Records contained in a dataset:
* * * * * * * * *

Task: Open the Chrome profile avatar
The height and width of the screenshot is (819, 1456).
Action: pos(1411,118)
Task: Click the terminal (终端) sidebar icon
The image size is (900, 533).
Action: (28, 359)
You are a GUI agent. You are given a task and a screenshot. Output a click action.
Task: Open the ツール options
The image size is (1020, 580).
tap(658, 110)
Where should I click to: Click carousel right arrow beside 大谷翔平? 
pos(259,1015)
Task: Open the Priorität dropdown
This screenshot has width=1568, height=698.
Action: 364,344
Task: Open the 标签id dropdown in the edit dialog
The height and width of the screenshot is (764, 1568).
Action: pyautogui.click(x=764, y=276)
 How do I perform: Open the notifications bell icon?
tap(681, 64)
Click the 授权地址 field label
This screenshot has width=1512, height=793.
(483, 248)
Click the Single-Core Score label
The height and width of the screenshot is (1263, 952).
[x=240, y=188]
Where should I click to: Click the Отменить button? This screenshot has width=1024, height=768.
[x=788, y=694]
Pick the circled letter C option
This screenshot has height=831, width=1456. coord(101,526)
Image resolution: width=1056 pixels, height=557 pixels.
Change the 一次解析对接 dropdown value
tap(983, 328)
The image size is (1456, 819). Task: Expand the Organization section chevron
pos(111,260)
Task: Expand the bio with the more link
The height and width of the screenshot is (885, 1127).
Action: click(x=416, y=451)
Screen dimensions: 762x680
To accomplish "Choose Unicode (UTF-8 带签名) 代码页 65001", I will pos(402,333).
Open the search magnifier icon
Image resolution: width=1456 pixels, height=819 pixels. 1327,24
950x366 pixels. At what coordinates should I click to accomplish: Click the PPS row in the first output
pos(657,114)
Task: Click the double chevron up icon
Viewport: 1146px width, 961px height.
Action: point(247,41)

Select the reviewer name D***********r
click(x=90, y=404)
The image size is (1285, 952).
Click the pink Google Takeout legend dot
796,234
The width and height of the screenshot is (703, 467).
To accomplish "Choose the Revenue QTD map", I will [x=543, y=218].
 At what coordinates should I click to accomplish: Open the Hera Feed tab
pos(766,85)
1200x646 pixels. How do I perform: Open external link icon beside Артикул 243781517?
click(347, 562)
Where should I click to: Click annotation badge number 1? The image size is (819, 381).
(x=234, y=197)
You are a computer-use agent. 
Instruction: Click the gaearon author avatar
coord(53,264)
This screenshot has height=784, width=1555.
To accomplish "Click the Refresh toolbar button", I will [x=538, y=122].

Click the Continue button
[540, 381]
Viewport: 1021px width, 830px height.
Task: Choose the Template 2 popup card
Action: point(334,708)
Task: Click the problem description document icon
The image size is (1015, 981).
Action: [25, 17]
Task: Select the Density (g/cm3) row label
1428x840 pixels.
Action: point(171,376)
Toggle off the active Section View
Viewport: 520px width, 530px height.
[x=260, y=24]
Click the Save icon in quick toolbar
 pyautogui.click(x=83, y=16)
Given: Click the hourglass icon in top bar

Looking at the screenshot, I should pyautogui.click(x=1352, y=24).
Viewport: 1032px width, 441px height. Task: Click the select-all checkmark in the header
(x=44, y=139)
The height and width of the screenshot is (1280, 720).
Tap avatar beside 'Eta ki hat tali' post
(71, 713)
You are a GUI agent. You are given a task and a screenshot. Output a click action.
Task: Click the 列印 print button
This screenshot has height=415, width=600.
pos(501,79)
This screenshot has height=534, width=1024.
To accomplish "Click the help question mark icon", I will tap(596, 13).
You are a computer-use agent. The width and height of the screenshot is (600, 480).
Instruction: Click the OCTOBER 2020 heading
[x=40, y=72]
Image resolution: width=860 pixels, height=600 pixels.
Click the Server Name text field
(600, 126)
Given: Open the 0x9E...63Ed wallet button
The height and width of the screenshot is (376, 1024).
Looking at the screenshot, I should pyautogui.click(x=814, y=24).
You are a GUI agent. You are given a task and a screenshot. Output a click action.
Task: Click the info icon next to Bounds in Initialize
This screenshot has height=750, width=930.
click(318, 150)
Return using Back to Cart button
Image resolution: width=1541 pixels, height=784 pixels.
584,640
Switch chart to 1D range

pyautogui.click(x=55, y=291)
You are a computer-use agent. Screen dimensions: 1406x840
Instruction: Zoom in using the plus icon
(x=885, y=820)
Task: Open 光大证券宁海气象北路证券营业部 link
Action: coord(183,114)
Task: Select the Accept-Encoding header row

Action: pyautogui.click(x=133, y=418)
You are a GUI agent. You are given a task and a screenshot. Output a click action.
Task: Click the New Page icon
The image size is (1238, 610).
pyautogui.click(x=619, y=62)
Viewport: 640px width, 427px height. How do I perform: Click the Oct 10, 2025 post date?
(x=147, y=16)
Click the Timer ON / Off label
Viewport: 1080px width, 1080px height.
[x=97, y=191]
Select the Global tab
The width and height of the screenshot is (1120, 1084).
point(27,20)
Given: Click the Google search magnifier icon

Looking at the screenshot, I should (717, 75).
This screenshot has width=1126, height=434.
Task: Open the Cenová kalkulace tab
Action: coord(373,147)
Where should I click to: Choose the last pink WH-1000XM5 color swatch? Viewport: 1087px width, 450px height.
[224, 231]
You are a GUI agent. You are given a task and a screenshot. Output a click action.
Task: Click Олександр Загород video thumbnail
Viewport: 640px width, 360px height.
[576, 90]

* * * * * * * * *

■ Given exercise: Please rewrite the material above as a JSON list of strings, one string per line, leaving out blank lines.

■ Solution to this exercise:
[
  "Task: Open the Chrome profile avatar",
  "The height and width of the screenshot is (819, 1456).",
  "Action: pos(1411,118)",
  "Task: Click the terminal (终端) sidebar icon",
  "The image size is (900, 533).",
  "Action: (28, 359)",
  "You are a GUI agent. You are given a task and a screenshot. Output a click action.",
  "Task: Open the ツール options",
  "The image size is (1020, 580).",
  "tap(658, 110)",
  "Where should I click to: Click carousel right arrow beside 大谷翔平? ",
  "pos(259,1015)",
  "Task: Open the Priorität dropdown",
  "This screenshot has width=1568, height=698.",
  "Action: 364,344",
  "Task: Open the 标签id dropdown in the edit dialog",
  "The height and width of the screenshot is (764, 1568).",
  "Action: pyautogui.click(x=764, y=276)",
  " How do I perform: Open the notifications bell icon?",
  "tap(681, 64)",
  "Click the 授权地址 field label",
  "This screenshot has width=1512, height=793.",
  "(483, 248)",
  "Click the Single-Core Score label",
  "The height and width of the screenshot is (1263, 952).",
  "[x=240, y=188]",
  "Where should I click to: Click the Отменить button? This screenshot has width=1024, height=768.",
  "[x=788, y=694]",
  "Pick the circled letter C option",
  "This screenshot has height=831, width=1456. coord(101,526)",
  "Image resolution: width=1056 pixels, height=557 pixels.",
  "Change the 一次解析对接 dropdown value",
  "tap(983, 328)",
  "The image size is (1456, 819). Task: Expand the Organization section chevron",
  "pos(111,260)",
  "Task: Expand the bio with the more link",
  "The height and width of the screenshot is (885, 1127).",
  "Action: click(x=416, y=451)",
  "Screen dimensions: 762x680",
  "To accomplish \"Choose Unicode (UTF-8 带签名) 代码页 65001\", I will pos(402,333).",
  "Open the search magnifier icon",
  "Image resolution: width=1456 pixels, height=819 pixels. 1327,24",
  "950x366 pixels. At what coordinates should I click to accomplish: Click the PPS row in the first output",
  "pos(657,114)",
  "Task: Click the double chevron up icon",
  "Viewport: 1146px width, 961px height.",
  "Action: point(247,41)",
  "Select the reviewer name D***********r",
  "click(x=90, y=404)",
  "The image size is (1285, 952).",
  "Click the pink Google Takeout legend dot",
  "796,234",
  "The width and height of the screenshot is (703, 467).",
  "To accomplish \"Choose the Revenue QTD map\", I will [x=543, y=218].",
  " At what coordinates should I click to accomplish: Open the Hera Feed tab",
  "pos(766,85)",
  "1200x646 pixels. How do I perform: Open external link icon beside Артикул 243781517?",
  "click(347, 562)",
  "Where should I click to: Click annotation badge number 1? The image size is (819, 381).",
  "(x=234, y=197)",
  "You are a computer-use agent. ",
  "Instruction: Click the gaearon author avatar",
  "coord(53,264)",
  "This screenshot has height=784, width=1555.",
  "To accomplish \"Click the Refresh toolbar button\", I will [x=538, y=122].",
  "Click the Continue button",
  "[540, 381]",
  "Viewport: 1021px width, 830px height.",
  "Task: Choose the Template 2 popup card",
  "Action: point(334,708)",
  "Task: Click the problem description document icon",
  "The image size is (1015, 981).",
  "Action: [25, 17]",
  "Task: Select the Density (g/cm3) row label",
  "1428x840 pixels.",
  "Action: point(171,376)",
  "Toggle off the active Section View",
  "Viewport: 520px width, 530px height.",
  "[x=260, y=24]",
  "Click the Save icon in quick toolbar",
  " pyautogui.click(x=83, y=16)",
  "Given: Click the hourglass icon in top bar",
  "Looking at the screenshot, I should pyautogui.click(x=1352, y=24).",
  "Viewport: 1032px width, 441px height. Task: Click the select-all checkmark in the header",
  "(x=44, y=139)",
  "The height and width of the screenshot is (1280, 720).",
  "Tap avatar beside 'Eta ki hat tali' post",
  "(71, 713)",
  "You are a GUI agent. You are given a task and a screenshot. Output a click action.",
  "Task: Click the 列印 print button",
  "This screenshot has height=415, width=600.",
  "pos(501,79)",
  "This screenshot has height=534, width=1024.",
  "To accomplish \"Click the help question mark icon\", I will tap(596, 13).",
  "You are a computer-use agent. The width and height of the screenshot is (600, 480).",
  "Instruction: Click the OCTOBER 2020 heading",
  "[x=40, y=72]",
  "Image resolution: width=860 pixels, height=600 pixels.",
  "Click the Server Name text field",
  "(600, 126)",
  "Given: Open the 0x9E...63Ed wallet button",
  "The height and width of the screenshot is (376, 1024).",
  "Looking at the screenshot, I should pyautogui.click(x=814, y=24).",
  "You are a GUI agent. You are given a task and a screenshot. Output a click action.",
  "Task: Click the info icon next to Bounds in Initialize",
  "This screenshot has height=750, width=930.",
  "click(318, 150)",
  "Return using Back to Cart button",
  "Image resolution: width=1541 pixels, height=784 pixels.",
  "584,640",
  "Switch chart to 1D range",
  "pyautogui.click(x=55, y=291)",
  "You are a computer-use agent. Screen dimensions: 1406x840",
  "Instruction: Zoom in using the plus icon",
  "(x=885, y=820)",
  "Task: Open 光大证券宁海气象北路证券营业部 link",
  "Action: coord(183,114)",
  "Task: Select the Accept-Encoding header row",
  "Action: pyautogui.click(x=133, y=418)",
  "You are a GUI agent. You are given a task and a screenshot. Output a click action.",
  "Task: Click the New Page icon",
  "The image size is (1238, 610).",
  "pyautogui.click(x=619, y=62)",
  "Viewport: 640px width, 427px height. How do I perform: Click the Oct 10, 2025 post date?",
  "(x=147, y=16)",
  "Click the Timer ON / Off label",
  "Viewport: 1080px width, 1080px height.",
  "[x=97, y=191]",
  "Select the Global tab",
  "The width and height of the screenshot is (1120, 1084).",
  "point(27,20)",
  "Given: Click the Google search magnifier icon",
  "Looking at the screenshot, I should (717, 75).",
  "This screenshot has width=1126, height=434.",
  "Task: Open the Cenová kalkulace tab",
  "Action: coord(373,147)",
  "Where should I click to: Choose the last pink WH-1000XM5 color swatch? Viewport: 1087px width, 450px height.",
  "[224, 231]",
  "You are a GUI agent. You are given a task and a screenshot. Output a click action.",
  "Task: Click Олександр Загород video thumbnail",
  "Viewport: 640px width, 360px height.",
  "[576, 90]"
]